William D. Scott - One of the best experts on this subject based on the ideXlab platform.

  • An improved computer model of struvite Solution Chemistry.
    Talanta, 1992
    Co-Authors: T.j. Wrigley, William D. Scott, K.m. Webb
    Abstract:

    The computer model of the Solution Chemistry of struvite has been improved. Firstly, with ammonia as the prime calculation point in the liquid phase, the algorithm is smaller and faster. Secondly, the incorporation of distilled magnesium hydrogen phosphate in the model significantly increased the concentrations in Solution. Thirdly, estimates of the activity coefficients are included. These improvements have but a marginal (5–10%) improvement in the fit. However, proceeding with this flexible modelling procedure using the symbolic manipulator, Maple, easily allows the inclusion of all possible species. The addition of associated ammonium phosphates improves the fit. The relative standard deviation of the fit of both Taylor's data and the data of Webb is improved from 0.5 to 0.2. Estimates of the association constants are included.

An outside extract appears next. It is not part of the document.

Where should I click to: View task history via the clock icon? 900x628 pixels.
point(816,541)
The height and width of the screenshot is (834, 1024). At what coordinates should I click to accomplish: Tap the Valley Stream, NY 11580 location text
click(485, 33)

  • A computer model of struvite Solution Chemistry
    Talanta, 1991
    Co-Authors: William D. Scott, T.j. Wrigley, K.m. Webb
    Abstract:

    A computer model is developed to describe struvite Solution Chemistry; this includes the electroneutrality equation and allows greater variability in the input components. Relationships between the major ions are retained without approximation. The model results fit data derived both in our laboratory and from the literature. Equilibrium constants which markedly affect the output are identified and solubility constants are derived. Applications of the model include studies of waste-water treatment and of the formation of kidney stones.